De pequeña, solo contaba con mis pensamientos, pero ahora un niño crece bombardeado por una cantidad ingente de estímulos, que son los mismos para él y para el resto y que, como en una corriente única, lo empujarán en un solo sentido: el de la homologación. Homologación significa que aquello que pensamos (mejor dicho, aquello que creemos que pensamos) es en realidad lo que otros piensan por nosotros.
Todo lo que nos rodea nos invita a vivir teniendo en cuenta solamente dos entidades de nuestro organismo: el cerebro y el sexo. La fundamental, el corazón, ha sucumbido a la marea del blablá mediático. Esa inteligencia propia del corazón, que es cálida, sabia, reposada, ha sido sustituida por el omnipresente estrépito del sentimentalismo, léase: sentimientos gritados, exhibidos, alardeados en ramalazos de rabia y condena que invaden cada espacio visual y auditivo en nuestros días. La hondura del corazón da miedo, porque es la única capaz de otorgarnos una raíz estable, fuerte, un verdadero antídoto contra la homologación del pensamiento colectivo.
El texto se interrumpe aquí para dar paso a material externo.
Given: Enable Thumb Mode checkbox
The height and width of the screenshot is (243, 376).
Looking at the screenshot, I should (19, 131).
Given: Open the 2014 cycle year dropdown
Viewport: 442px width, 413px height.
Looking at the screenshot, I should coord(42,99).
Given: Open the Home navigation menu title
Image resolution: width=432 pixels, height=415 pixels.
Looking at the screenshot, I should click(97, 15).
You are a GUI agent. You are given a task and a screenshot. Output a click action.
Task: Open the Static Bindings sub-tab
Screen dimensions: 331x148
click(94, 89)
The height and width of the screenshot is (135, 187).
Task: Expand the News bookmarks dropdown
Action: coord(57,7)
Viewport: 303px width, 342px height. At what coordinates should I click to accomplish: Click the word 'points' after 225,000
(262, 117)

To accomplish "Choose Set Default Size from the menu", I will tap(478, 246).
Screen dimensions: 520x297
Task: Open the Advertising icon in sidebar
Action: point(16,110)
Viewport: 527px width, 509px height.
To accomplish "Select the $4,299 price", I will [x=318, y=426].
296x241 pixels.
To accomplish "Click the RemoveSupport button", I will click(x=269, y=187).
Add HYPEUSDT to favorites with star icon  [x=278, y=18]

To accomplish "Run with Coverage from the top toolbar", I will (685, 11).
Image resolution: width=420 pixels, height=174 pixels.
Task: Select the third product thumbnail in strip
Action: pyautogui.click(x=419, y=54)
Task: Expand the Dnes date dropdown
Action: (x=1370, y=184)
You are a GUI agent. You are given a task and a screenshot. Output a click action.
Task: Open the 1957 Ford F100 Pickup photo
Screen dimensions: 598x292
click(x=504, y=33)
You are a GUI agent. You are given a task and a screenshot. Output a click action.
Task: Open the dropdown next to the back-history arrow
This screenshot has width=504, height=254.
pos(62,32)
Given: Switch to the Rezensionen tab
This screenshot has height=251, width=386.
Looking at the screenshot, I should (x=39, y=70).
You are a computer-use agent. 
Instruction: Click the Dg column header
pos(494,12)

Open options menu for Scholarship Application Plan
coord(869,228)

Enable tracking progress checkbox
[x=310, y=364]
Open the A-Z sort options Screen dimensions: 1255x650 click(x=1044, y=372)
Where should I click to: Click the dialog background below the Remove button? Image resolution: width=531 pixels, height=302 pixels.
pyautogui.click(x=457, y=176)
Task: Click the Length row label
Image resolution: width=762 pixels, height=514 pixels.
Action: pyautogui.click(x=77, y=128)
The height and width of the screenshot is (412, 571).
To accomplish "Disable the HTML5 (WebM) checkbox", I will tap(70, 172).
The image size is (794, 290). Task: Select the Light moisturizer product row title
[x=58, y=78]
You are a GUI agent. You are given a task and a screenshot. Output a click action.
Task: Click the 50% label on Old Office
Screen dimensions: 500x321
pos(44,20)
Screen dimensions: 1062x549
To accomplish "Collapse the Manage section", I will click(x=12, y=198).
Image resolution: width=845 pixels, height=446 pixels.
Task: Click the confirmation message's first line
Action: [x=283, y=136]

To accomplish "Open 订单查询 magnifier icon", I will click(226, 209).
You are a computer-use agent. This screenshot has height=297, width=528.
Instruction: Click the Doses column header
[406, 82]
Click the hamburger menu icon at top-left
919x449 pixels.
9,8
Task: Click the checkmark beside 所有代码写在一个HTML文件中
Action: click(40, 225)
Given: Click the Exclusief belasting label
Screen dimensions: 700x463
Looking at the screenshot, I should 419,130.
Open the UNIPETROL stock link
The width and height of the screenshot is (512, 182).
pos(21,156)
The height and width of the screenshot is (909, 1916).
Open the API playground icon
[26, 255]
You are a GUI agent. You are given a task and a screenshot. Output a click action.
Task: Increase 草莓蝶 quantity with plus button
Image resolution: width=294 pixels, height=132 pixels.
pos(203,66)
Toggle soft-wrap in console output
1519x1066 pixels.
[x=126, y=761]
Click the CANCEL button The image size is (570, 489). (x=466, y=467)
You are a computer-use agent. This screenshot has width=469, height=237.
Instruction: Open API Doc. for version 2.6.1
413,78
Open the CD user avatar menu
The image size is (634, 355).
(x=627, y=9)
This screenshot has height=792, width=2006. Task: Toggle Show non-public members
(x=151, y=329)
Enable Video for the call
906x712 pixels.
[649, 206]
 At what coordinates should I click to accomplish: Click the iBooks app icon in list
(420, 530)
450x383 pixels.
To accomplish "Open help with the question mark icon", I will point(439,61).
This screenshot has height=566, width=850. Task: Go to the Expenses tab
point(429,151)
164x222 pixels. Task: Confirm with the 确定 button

Y sin embargo, solo la voz del corazón nos salvará de la desesperación en los momentos sombríos de nuestra vida. Solo devolviendo el corazón a su lugar central, delegando en él la tarea de guiarnos, pondremos de nuevo a punto el motor renovador de nuestra vida. Ese motor capaz de volver única, profunda e irrepetible nuestra modesta aventura particular.